* _TASK TO CARRY OUT_
Please reproduce each of the following items word for word, in the order given.

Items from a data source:
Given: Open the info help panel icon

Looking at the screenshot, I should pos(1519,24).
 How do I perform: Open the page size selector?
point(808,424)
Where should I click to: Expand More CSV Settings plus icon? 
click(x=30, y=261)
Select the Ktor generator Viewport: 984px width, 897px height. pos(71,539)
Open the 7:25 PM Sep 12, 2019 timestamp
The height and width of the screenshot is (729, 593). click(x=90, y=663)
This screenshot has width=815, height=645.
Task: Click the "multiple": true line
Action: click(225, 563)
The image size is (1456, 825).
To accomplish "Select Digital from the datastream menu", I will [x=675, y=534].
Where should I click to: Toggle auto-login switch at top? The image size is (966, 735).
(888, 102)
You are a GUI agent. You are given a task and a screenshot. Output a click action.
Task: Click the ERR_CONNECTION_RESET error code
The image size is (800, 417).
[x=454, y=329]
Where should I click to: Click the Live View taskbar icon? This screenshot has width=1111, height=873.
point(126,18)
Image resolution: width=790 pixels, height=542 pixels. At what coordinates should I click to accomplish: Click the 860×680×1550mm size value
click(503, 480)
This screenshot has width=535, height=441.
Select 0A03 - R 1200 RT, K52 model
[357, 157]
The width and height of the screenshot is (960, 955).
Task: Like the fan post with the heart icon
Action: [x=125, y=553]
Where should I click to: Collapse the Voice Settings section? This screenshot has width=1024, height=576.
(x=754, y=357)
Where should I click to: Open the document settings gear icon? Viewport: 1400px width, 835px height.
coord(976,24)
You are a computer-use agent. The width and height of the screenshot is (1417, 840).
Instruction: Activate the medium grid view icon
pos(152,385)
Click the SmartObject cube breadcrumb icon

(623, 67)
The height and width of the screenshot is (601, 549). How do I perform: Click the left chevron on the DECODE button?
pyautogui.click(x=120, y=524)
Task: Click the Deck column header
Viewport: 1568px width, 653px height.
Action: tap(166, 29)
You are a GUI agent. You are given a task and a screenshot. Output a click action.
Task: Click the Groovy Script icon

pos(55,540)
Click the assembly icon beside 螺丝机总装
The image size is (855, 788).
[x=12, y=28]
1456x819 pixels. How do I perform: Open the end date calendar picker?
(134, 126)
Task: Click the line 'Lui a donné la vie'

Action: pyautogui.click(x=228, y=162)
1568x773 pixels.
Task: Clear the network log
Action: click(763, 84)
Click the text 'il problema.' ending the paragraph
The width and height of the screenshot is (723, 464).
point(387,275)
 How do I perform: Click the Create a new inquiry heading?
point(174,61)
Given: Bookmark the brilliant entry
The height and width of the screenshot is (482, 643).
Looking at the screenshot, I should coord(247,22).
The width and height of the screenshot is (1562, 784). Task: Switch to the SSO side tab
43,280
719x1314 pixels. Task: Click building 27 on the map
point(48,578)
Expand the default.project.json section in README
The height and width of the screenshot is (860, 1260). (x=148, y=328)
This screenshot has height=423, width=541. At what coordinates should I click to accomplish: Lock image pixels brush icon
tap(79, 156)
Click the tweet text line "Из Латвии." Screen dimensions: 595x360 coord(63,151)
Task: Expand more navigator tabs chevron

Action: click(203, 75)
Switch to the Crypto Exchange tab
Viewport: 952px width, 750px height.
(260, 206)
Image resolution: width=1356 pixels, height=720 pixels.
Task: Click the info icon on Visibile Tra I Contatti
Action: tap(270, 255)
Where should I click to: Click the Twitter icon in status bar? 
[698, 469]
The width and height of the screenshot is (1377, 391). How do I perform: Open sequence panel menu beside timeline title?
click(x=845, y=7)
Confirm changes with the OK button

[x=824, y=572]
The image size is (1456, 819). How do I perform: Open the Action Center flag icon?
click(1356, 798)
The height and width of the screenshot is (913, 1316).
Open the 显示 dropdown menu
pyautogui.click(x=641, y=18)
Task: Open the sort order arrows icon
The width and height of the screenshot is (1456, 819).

* _SOLUTION FOR THIS EXERCISE_
Given: Open the info help panel icon

Looking at the screenshot, I should pos(1519,24).
 How do I perform: Open the page size selector?
point(808,424)
Where should I click to: Expand More CSV Settings plus icon? 
click(x=30, y=261)
Select the Ktor generator Viewport: 984px width, 897px height. pos(71,539)
Open the 7:25 PM Sep 12, 2019 timestamp
The height and width of the screenshot is (729, 593). click(x=90, y=663)
This screenshot has width=815, height=645.
Task: Click the "multiple": true line
Action: click(225, 563)
The image size is (1456, 825).
To accomplish "Select Digital from the datastream menu", I will [x=675, y=534].
Where should I click to: Toggle auto-login switch at top? The image size is (966, 735).
(888, 102)
You are a GUI agent. You are given a task and a screenshot. Output a click action.
Task: Click the ERR_CONNECTION_RESET error code
The image size is (800, 417).
[x=454, y=329]
Where should I click to: Click the Live View taskbar icon? This screenshot has width=1111, height=873.
point(126,18)
Image resolution: width=790 pixels, height=542 pixels. At what coordinates should I click to accomplish: Click the 860×680×1550mm size value
click(503, 480)
This screenshot has width=535, height=441.
Select 0A03 - R 1200 RT, K52 model
[357, 157]
The width and height of the screenshot is (960, 955).
Task: Like the fan post with the heart icon
Action: [x=125, y=553]
Where should I click to: Collapse the Voice Settings section? This screenshot has width=1024, height=576.
(x=754, y=357)
Where should I click to: Open the document settings gear icon? Viewport: 1400px width, 835px height.
coord(976,24)
You are a computer-use agent. The width and height of the screenshot is (1417, 840).
Instruction: Activate the medium grid view icon
pos(152,385)
Click the SmartObject cube breadcrumb icon

(623, 67)
The height and width of the screenshot is (601, 549). How do I perform: Click the left chevron on the DECODE button?
pyautogui.click(x=120, y=524)
Task: Click the Deck column header
Viewport: 1568px width, 653px height.
Action: tap(166, 29)
You are a GUI agent. You are given a task and a screenshot. Output a click action.
Task: Click the Groovy Script icon

pos(55,540)
Click the assembly icon beside 螺丝机总装
The image size is (855, 788).
[x=12, y=28]
1456x819 pixels. How do I perform: Open the end date calendar picker?
(134, 126)
Task: Click the line 'Lui a donné la vie'

Action: pyautogui.click(x=228, y=162)
1568x773 pixels.
Task: Clear the network log
Action: click(763, 84)
Click the text 'il problema.' ending the paragraph
The width and height of the screenshot is (723, 464).
point(387,275)
 How do I perform: Click the Create a new inquiry heading?
point(174,61)
Given: Bookmark the brilliant entry
The height and width of the screenshot is (482, 643).
Looking at the screenshot, I should coord(247,22).
The width and height of the screenshot is (1562, 784). Task: Switch to the SSO side tab
43,280
719x1314 pixels. Task: Click building 27 on the map
point(48,578)
Expand the default.project.json section in README
The height and width of the screenshot is (860, 1260). (x=148, y=328)
This screenshot has height=423, width=541. At what coordinates should I click to accomplish: Lock image pixels brush icon
tap(79, 156)
Click the tweet text line "Из Латвии." Screen dimensions: 595x360 coord(63,151)
Task: Expand more navigator tabs chevron

Action: click(203, 75)
Switch to the Crypto Exchange tab
Viewport: 952px width, 750px height.
(260, 206)
Image resolution: width=1356 pixels, height=720 pixels.
Task: Click the info icon on Visibile Tra I Contatti
Action: tap(270, 255)
Where should I click to: Click the Twitter icon in status bar? 
[698, 469]
The width and height of the screenshot is (1377, 391). How do I perform: Open sequence panel menu beside timeline title?
click(x=845, y=7)
Confirm changes with the OK button

[x=824, y=572]
The image size is (1456, 819). How do I perform: Open the Action Center flag icon?
click(1356, 798)
The height and width of the screenshot is (913, 1316).
Open the 显示 dropdown menu
pyautogui.click(x=641, y=18)
Task: Open the sort order arrows icon
The width and height of the screenshot is (1456, 819).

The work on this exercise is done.